### WHAT NEEDS TO BE DONE
Only the tail of the listing is wanted: the line containing "The image size is (1600, 720)." and all after it, repeated exactly, pictures omitted.

### MATERIAL TO PROCESS

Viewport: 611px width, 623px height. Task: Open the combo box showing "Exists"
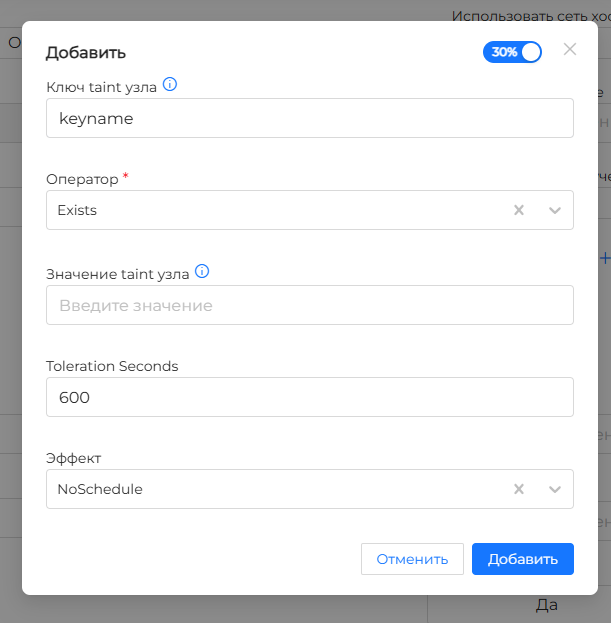pyautogui.click(x=270, y=210)
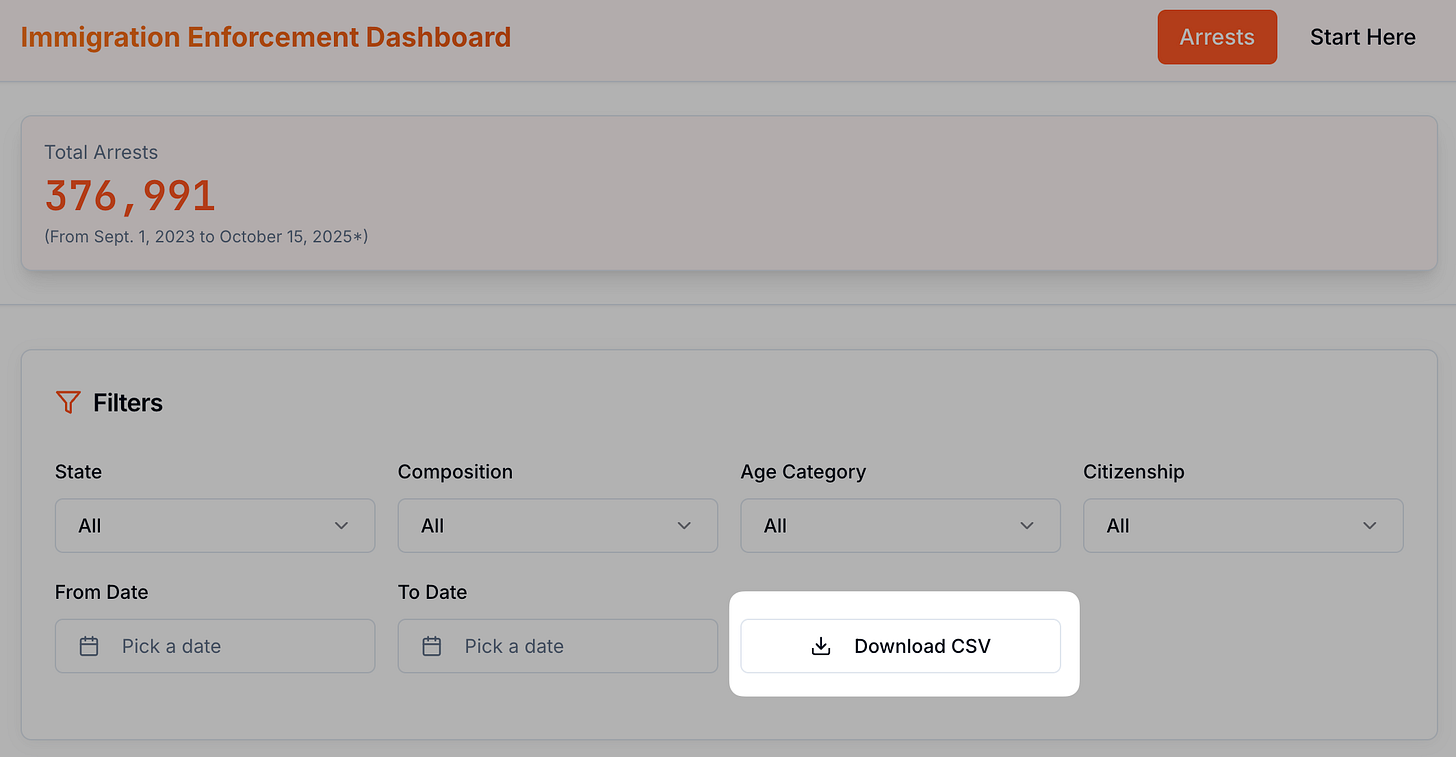Viewport: 1456px width, 757px height.
Task: Select the 376,991 total arrests figure
Action: (x=130, y=196)

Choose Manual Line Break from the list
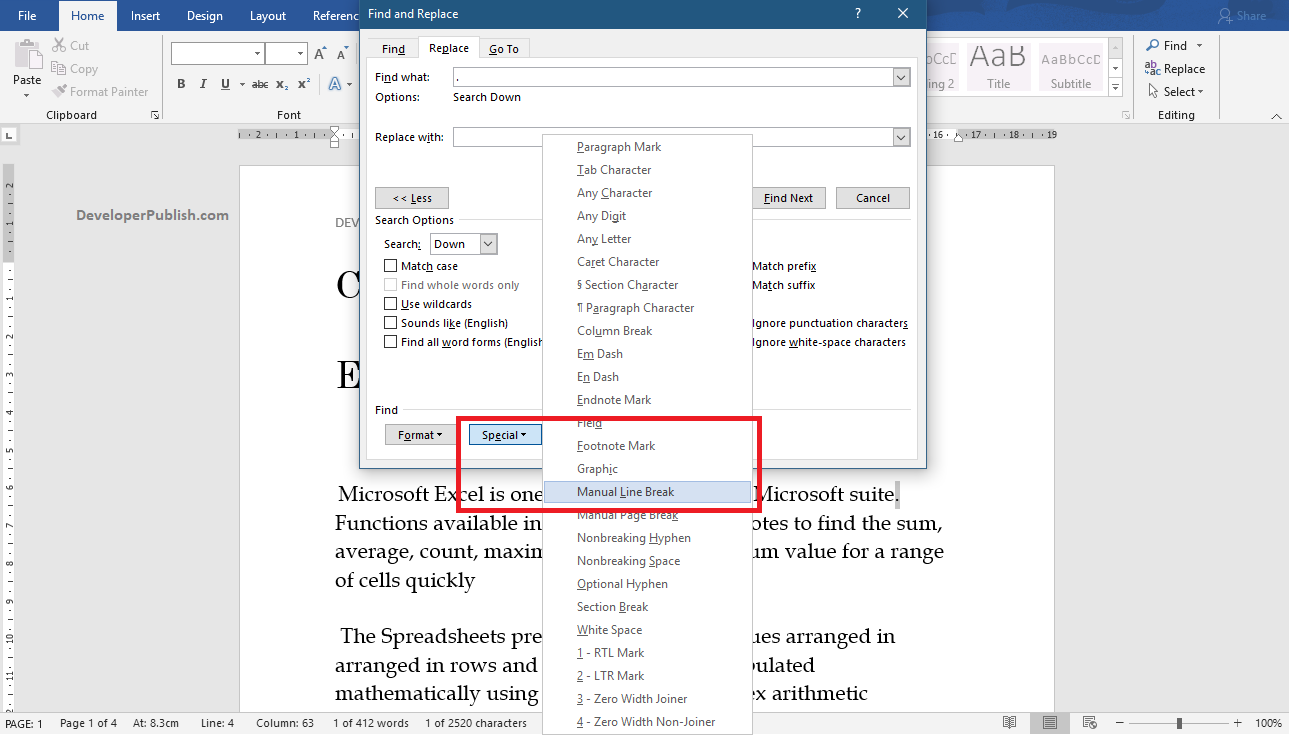pyautogui.click(x=627, y=491)
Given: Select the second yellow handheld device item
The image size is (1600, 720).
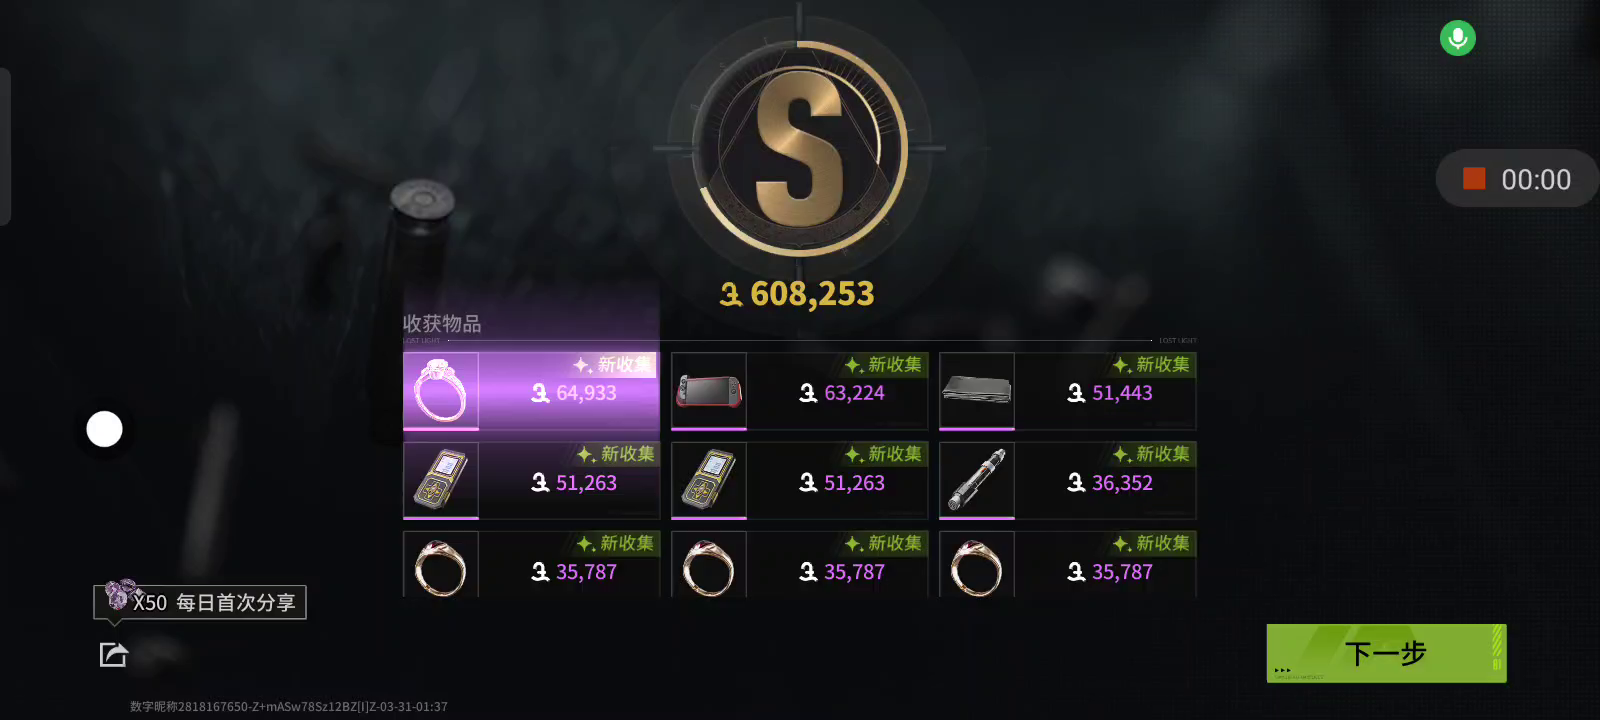Looking at the screenshot, I should point(799,481).
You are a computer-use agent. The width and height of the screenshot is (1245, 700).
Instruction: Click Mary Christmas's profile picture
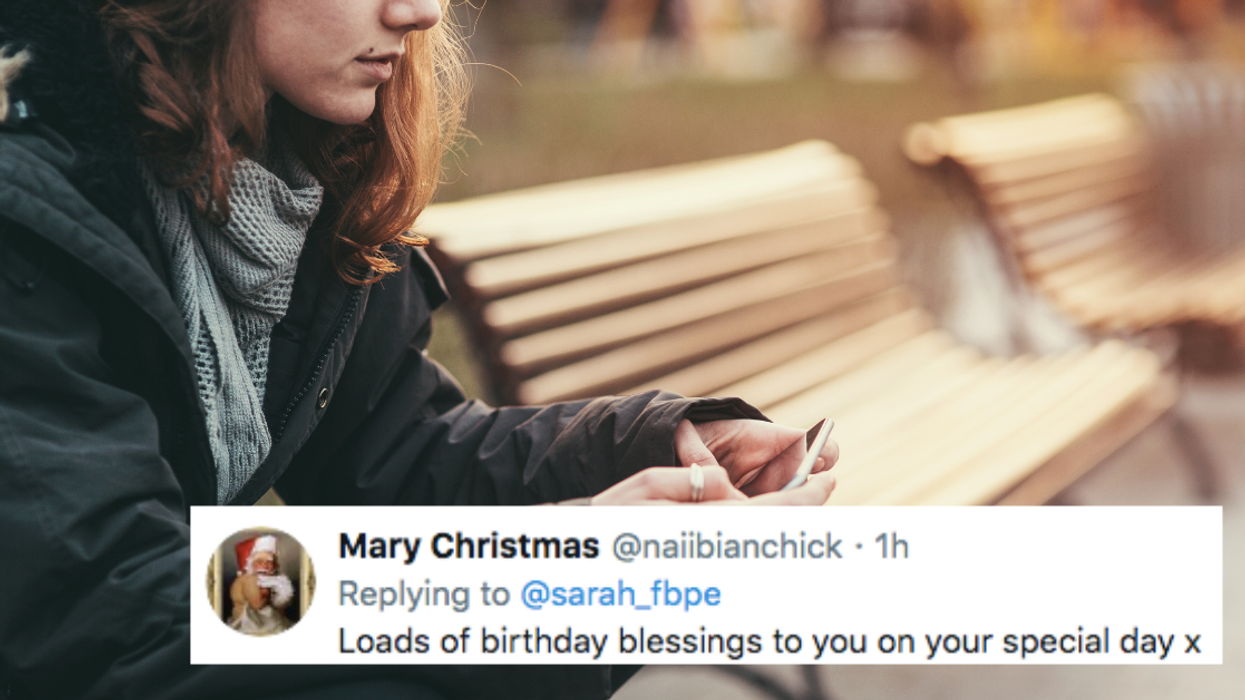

### PROBLEM SOLUTION
The image size is (1600, 720).
Looking at the screenshot, I should point(799,481).
You are a computer-use agent. The width and height of the screenshot is (1245, 700).
Instruction: Click Mary Christmas's profile picture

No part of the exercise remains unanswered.